WHAT TO WORK ON - Please copy every line of the records below without changing anything, but leave the pictures out of your answer.

──────── MATERIAL SHOWN

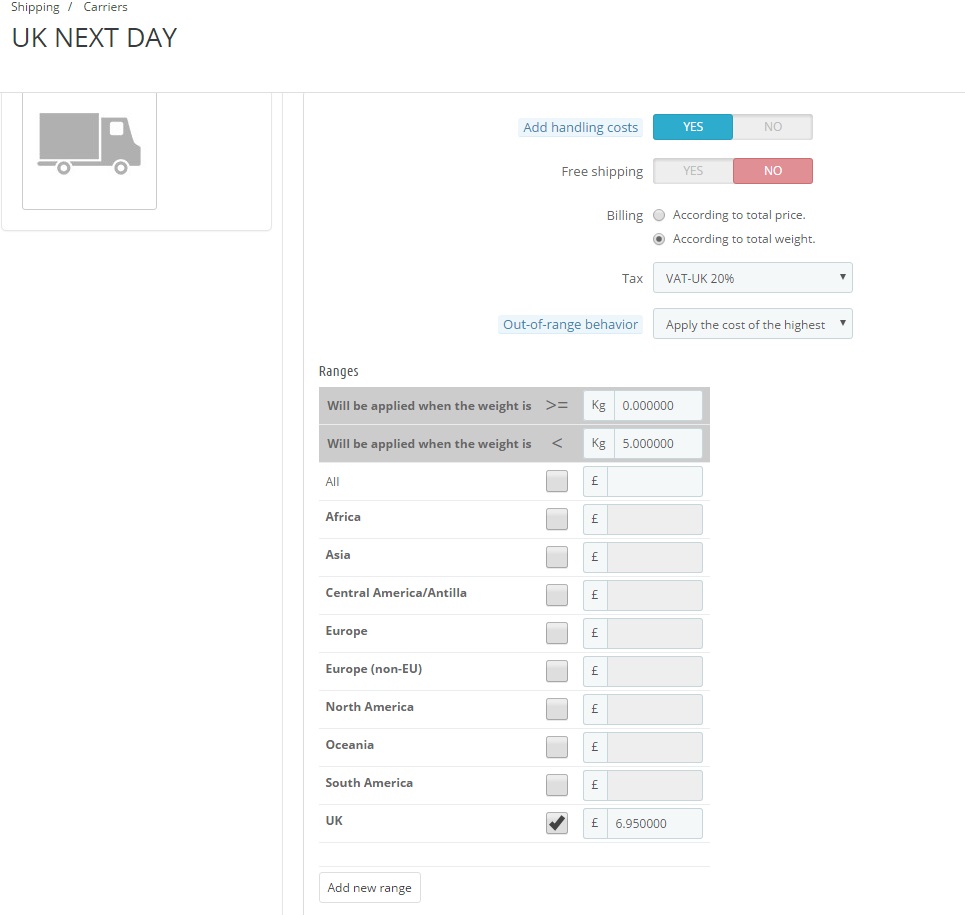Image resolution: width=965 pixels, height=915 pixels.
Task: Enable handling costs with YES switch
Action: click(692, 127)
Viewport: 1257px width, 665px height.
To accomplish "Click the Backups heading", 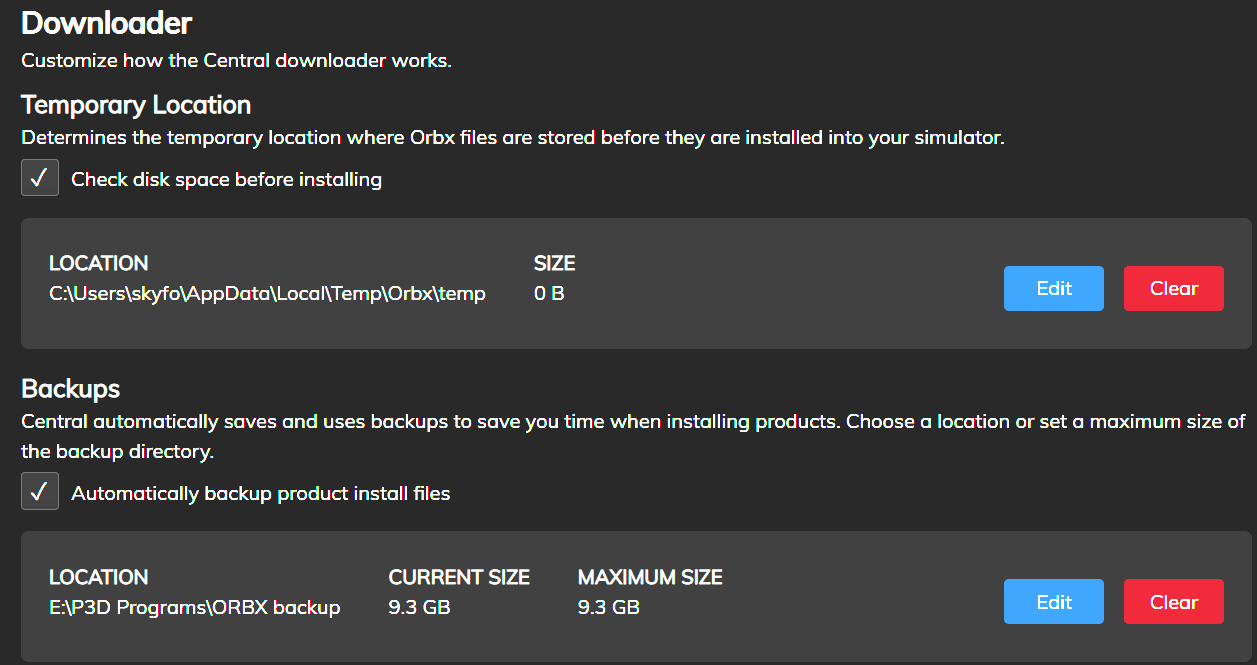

────────────────

WRITTEN REPLY -
Image resolution: width=965 pixels, height=915 pixels.
Task: Enable handling costs with YES switch
Action: click(692, 127)
Viewport: 1257px width, 665px height.
To accomplish "Click the Backups heading", 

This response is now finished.